CDNow stumbles in 1Q
|
|
May 2, 2000: 6:32 p.m. ET
Cash-crunched Internet music retailer misses earnings by 4 cents
|
NEW YORK (CNNfn) - Beleaguered online music retailer CDNow on Tuesday reported a wider-than-expected first-quarter operating loss, as the company continues its search for a merger partner or investor to help it out of a severe cash crunch.
Excluding one-time items, CDNow lost $28.2 million, or 92 cents per share, during the period ended March 31. Analysts polled by earnings tracker First Call had expected the company to lose 88 cents per share during the quarter.
Including acquisition-related and other one-time charges, the company's net loss for the quarter was $37.8 million, or $1.23 per share. That's compared with a loss of $19.1 million, or 96 cents per share, during the same period a year ago.
Shares of CDNow, which have been dangling near a 52-week low of 3, slipped 7/16 to 4-3/16 in light-volume Nasdaq trade Tuesday.
The company's stock has been battered in recent months after its accountants in March questioned the Fort Washington, Pa.-based company's ability to continue as a going concern.
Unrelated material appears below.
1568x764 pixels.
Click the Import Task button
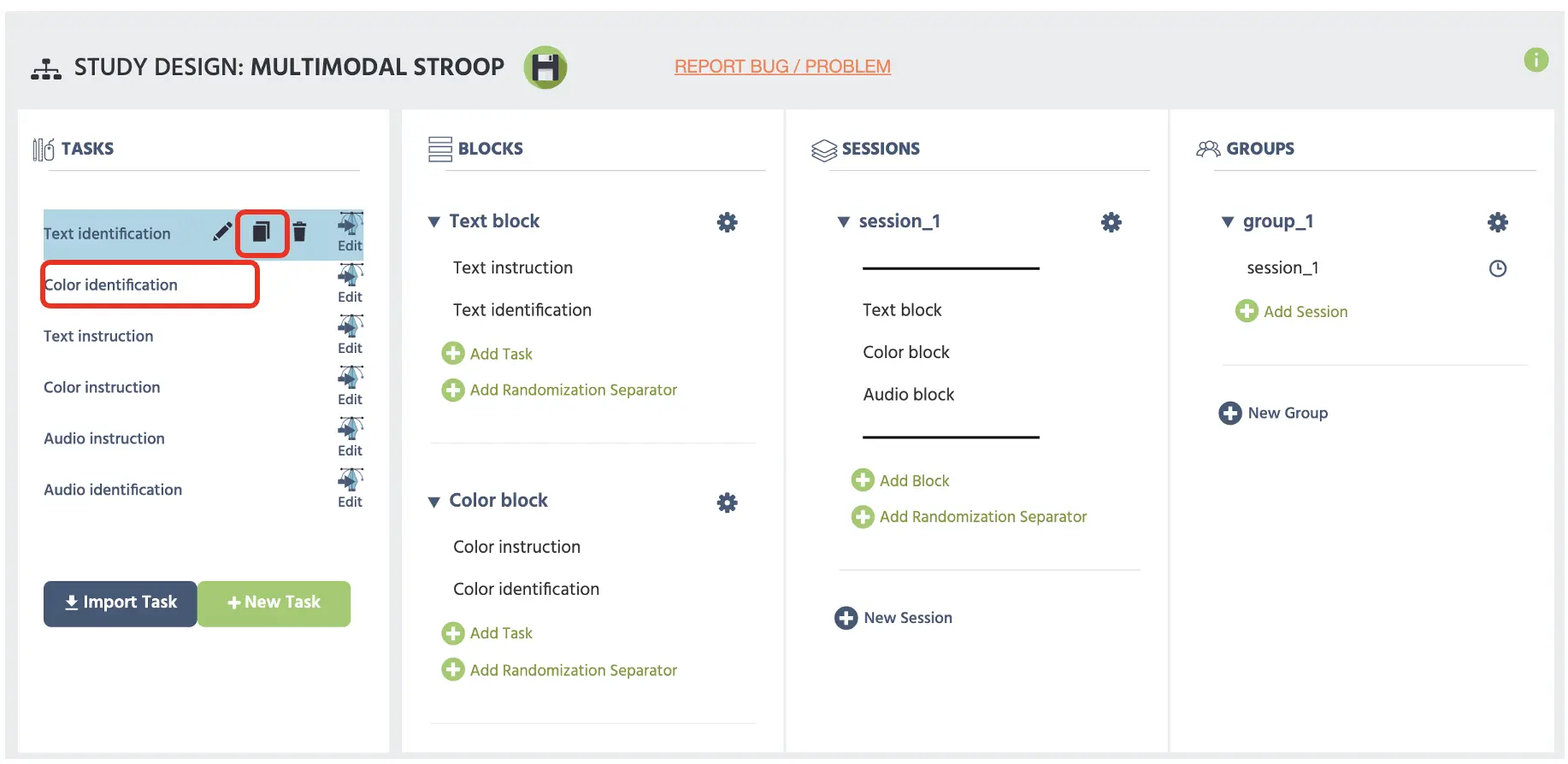point(121,603)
Those doubts were based on the company's recurring losses from operations, a shortage of working capital and significant payments due in 2000 related to marketing agreements.
Analysts have said that the company has lost the power to dictate its future, and executives have been looking for a deeper-pocketed ally to help them through the cash crunch.
"These results demonstrate the strong inherent value in the CDNow brand as we continue to aggressively seek a merger partner or investor," Jason Olim, the company's president and chief executive, said in a statement Tuesday.
"Moving forward, we have recalibrated our business to conserve resources and allow us to move more quickly to profitability," Olim added.
Executives laid out a new operating plan under which they expect to cut more than $12 million out of their operating expenses per quarter.
They said they will do so by: reducing the cost of acquiring new customers as much as 50 percent by eliminating the least efficient marketing spending and pursuing more productive customer acquisition initiatives; increasing advertising revenue as a percentage of total revenue; and increasing the value of new and existing customers.
At the same time, however, they expect both revenue and the rate of acquisition of new customers for the second and third quarters to fall below the first quarter's levels.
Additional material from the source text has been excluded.